The proposed framework was validated using the

public database of LPs available by the Brazilian

Chamber of Deputies. In our experiments, we

used LPs related to laws and amendments and

with the status completed between 2001 and 2021.

Experimental tests were performed to compare the

proposed classiﬁer with different modiﬁcations in

the kNN algorithm and with other machine learning

classiﬁers.

This paper is structured as follows: Section 2

presents the context of the work and related works;

Section 3 formalizes the classiﬁcation problem;

Section 4 presents the proposed approach; Section

5 shows the results of the experimental tests carried

out to evaluated the technique proposed and, ﬁnally,

Section 6 presents the conclusions of this work.

2 CONTEXT AND RELATED

WORKS

The legislative process comprises the elaboration,

analysis and voting of various types of proposals,

such as: Ordinary Laws, Provisional Measures,

Amendments to the Constitution, Legislative

Decrees, Resolutions, among others.
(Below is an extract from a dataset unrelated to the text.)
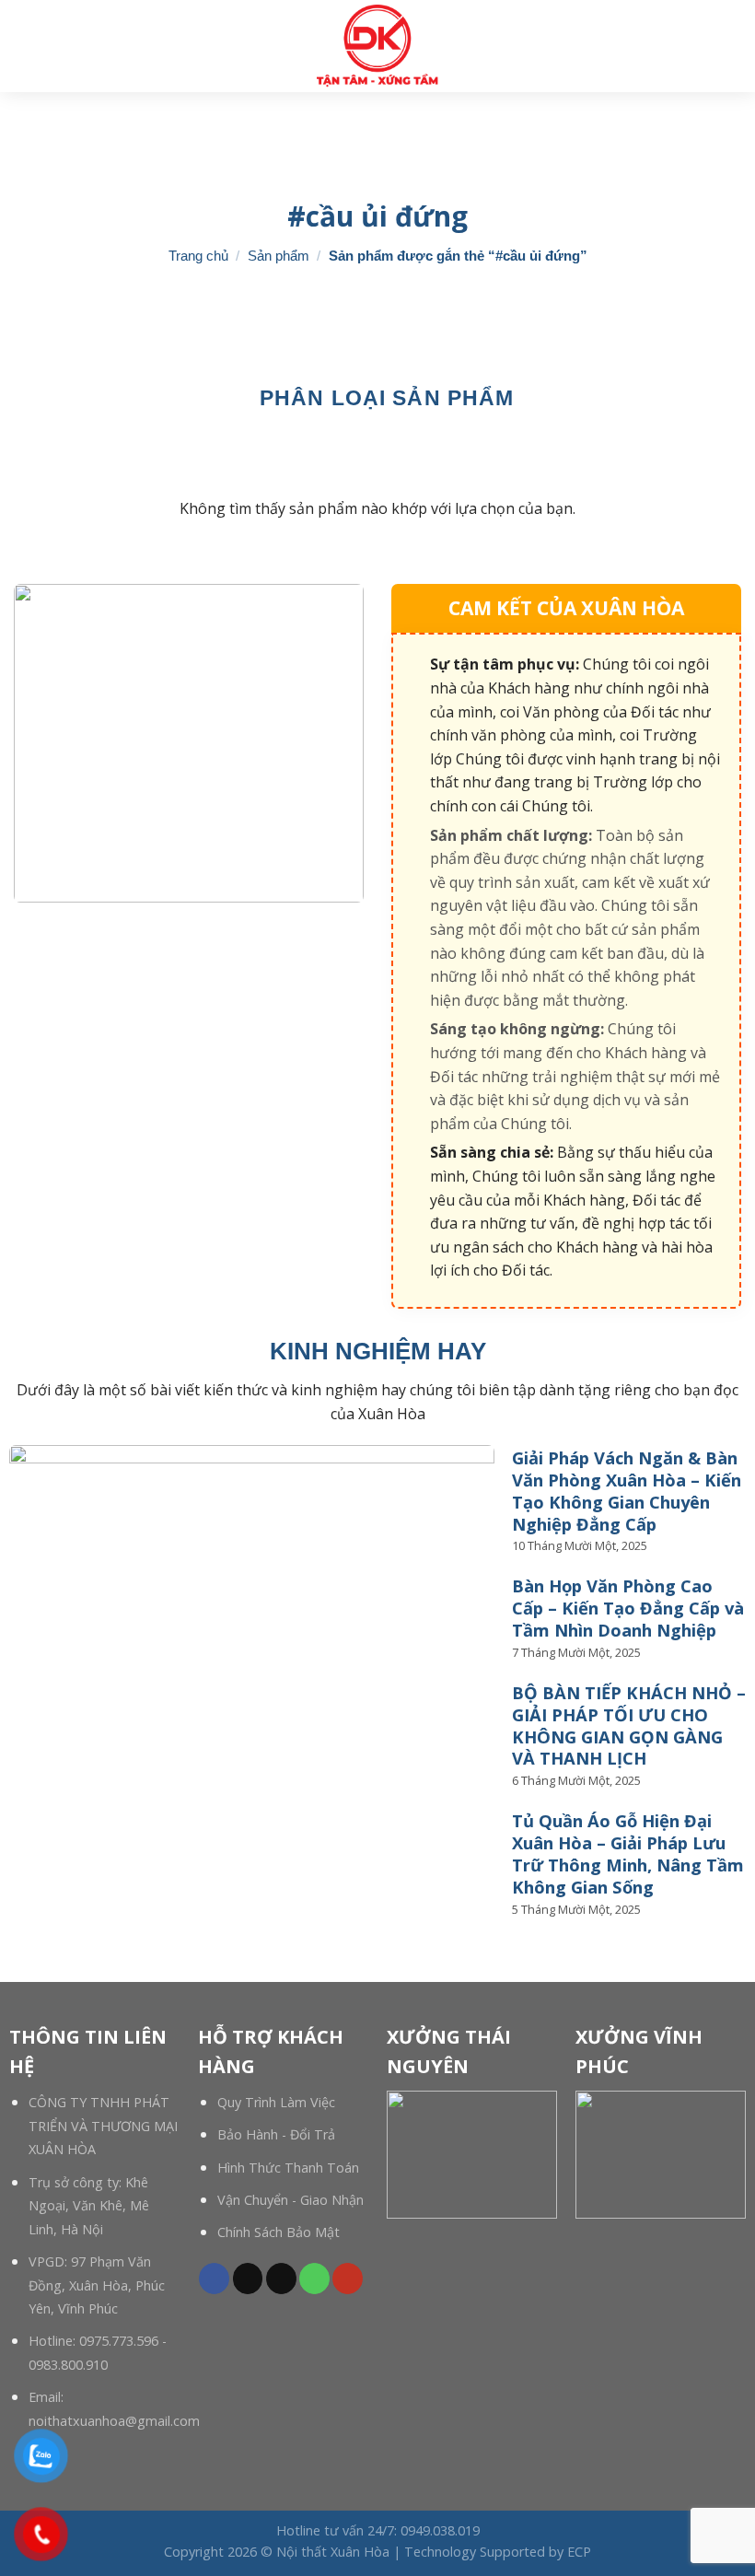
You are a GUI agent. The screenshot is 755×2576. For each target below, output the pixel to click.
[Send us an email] (281, 2278)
It is from

the formulation of these propositions that political

agents establish the laws that will govern society and

regulate social, mercantile, labor practices, among

others.

The work of (Nay, 2017) presented a model

to predict whether or not a proposition would be

approved in the US Congress. They used a database

with the proposed laws from 1993 to 2015. From

this database, they extracted 12 characteristics and

performed data analysis. A model was trained using

word2vec (Le and Mikolov, 2014) and tree-based

models as well as ensemble stacking techniques.

The technique developed had a 96% success rate in

predicting the approval of a legislative project.

The work of (Cheng et al., 2017) also focused

on the US Congress. They presented a technique to

analyze legislators’ proﬁle data and also the textual

data of the propositions. To carry out the text analysis

of the projects, the authors used Bag-of-Words

model, and also the way in which the ideological

proﬁle data of legislators were used in a Euclidean

spatial model called policy location.

Historically, the rate of approval of laws in Brazil

is less than 0.9% of the total of propositions presented

in the legislative houses. In the US Congress, this

rate is approximately 4%. In this scenario of so many

disapprovals of propositions, it is necessary to know

in advance which projects are worth paying attention

to, that is, what is the probability of each project

being approved. Therefore, proposing mechanisms

based on natural language processing and machine

learning is one of the ways to develop computational

mechanisms capable of helping the entities that

follow the legislative work to direct their strategic

planning.

In the last decades, the automatic categorization

of textual documents has become an area with wide

application in the treatment of a large amount of

text data and in the literature there is a considerable

number of works related to this topic (Sebastiani,

2002). Many statistical classiﬁcation methods and

machine learning techniques were used, such as the

kNN (k-Nearest Neighbor) (Tan, 2006) classiﬁer,

Naive Bayes algorithms, decision trees, generative

probabilistic classiﬁers, multivariate regression

models, among others.

However, most classiﬁers face serious problems

in a context where there is an imbalance in the

distribution of classes. Currently, there are many

approaches in the literature to mitigate classiﬁcation

with imbalanced datasets (Wang et al., 2021), ranging

from more basic techniques of subsampling and

oversampling the dataset to computationally more

sophisticated methods that combine neural networks

with ensemble models and achieve good results

(Li and Zhang, 2021). Algorithmic level-based

classiﬁcation methods and sensitive cost functions

are also widely used to deal with problems related to

imbalanced datasets (Barot and Jethva, 2021).

3 PROBLEM FORMULATION

There are different machine learning based algorithms

for classiﬁcation tasks. According to (Wu et al.,

2007), one of the top-10 data mining classiﬁcation

algorithms is the kNN (k-Nearest-Neighbors), which

A Classiﬁer-Based Approach to Predict the Approval of Legislative Propositions

437

is also considered by some works as the most popular

algorithm for classifying textual data and kNN has

shown superior performance for textual classiﬁcation

when compared to other classiﬁers (Imandoust et al.,

2013) (Trstenjak et al., 2014) (Jiang et al., 2012).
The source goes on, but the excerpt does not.